礼は嬉しそうに笑って頷いたが、傍に立っていた父の実言が耳ざとく聞きつけて嫌味を言った。
「邪魔する者とは何だね、実津瀬。この邸では私が礼の邪魔をしているとでも言うのかい?」
「いいえ、決してそんなことは……」
実言は実津瀬を睨んだが、次には相好を崩して。
「まあ、まったくの間違いではなかろうよ。私がいては、礼は読みたい書物も好きに読めないだろうからね。でも、私は寂しいのだよ。時間を見つけて、束蕗原に行くからね」
そう言って、父は妻の手を取った。それを見て、蓮が。
「ほら、やっぱり、お父様は来ると思ってた」
と榧に囁いている。
礼や蓮達は父と兄と別れるのを少しばかり惜しんで母の車には、宗清と珊が、もう一台には蓮と榧が乗って、束蕗原へと出発していった。

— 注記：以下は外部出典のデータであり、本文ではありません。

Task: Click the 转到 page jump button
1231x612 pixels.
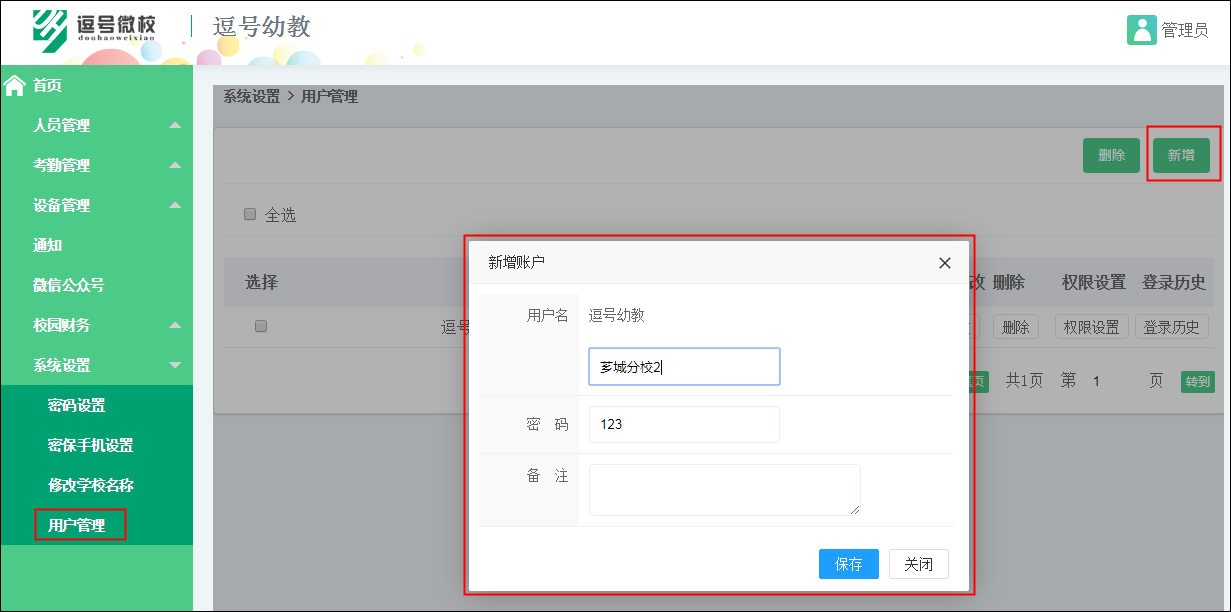Action: pos(1196,381)

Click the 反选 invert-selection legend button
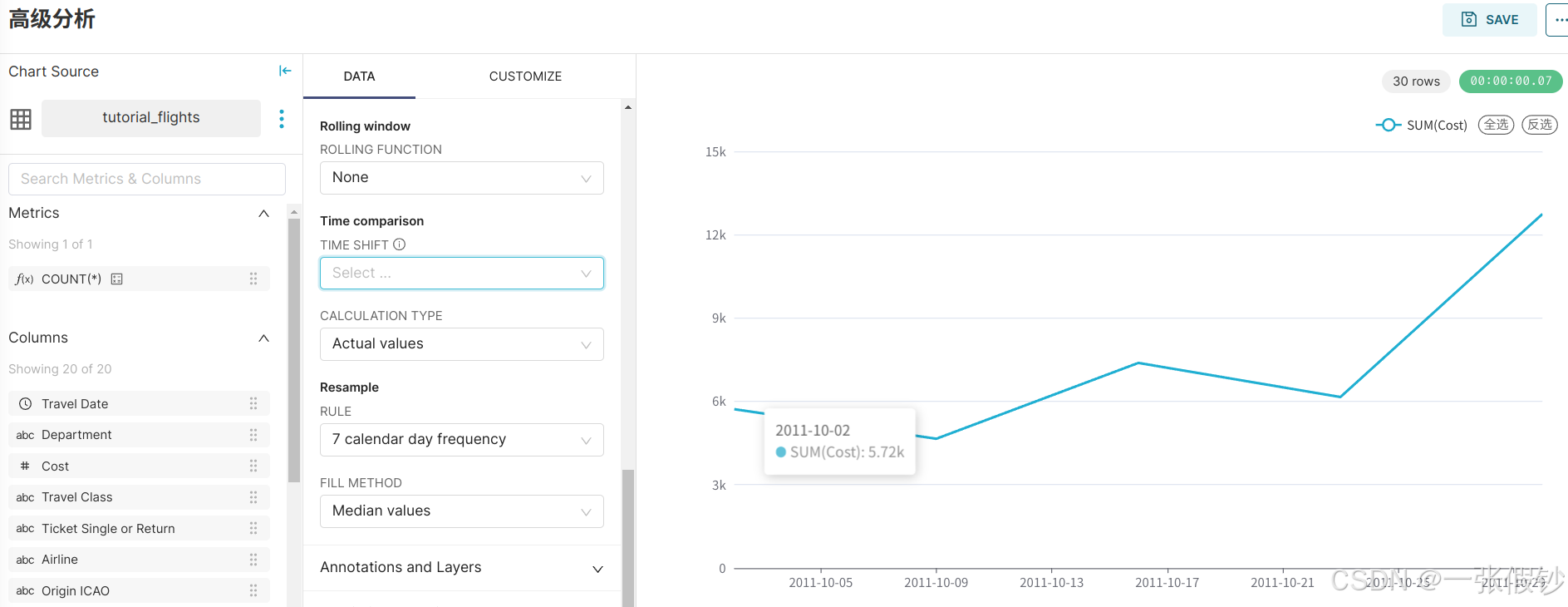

榧は大人しい女の子で、車の隅に座ったらそこを動くことなく、外の様子を窺うのもそこそこにじっとしている。もともと色の白い子であるが、今顔が白いのは道が悪くて車輪が石に乗って車が跳ねるので、気分でも悪くないかと姉の蓮は声を掛ける。その時は、にこっと笑って大丈夫、と頷くのだった。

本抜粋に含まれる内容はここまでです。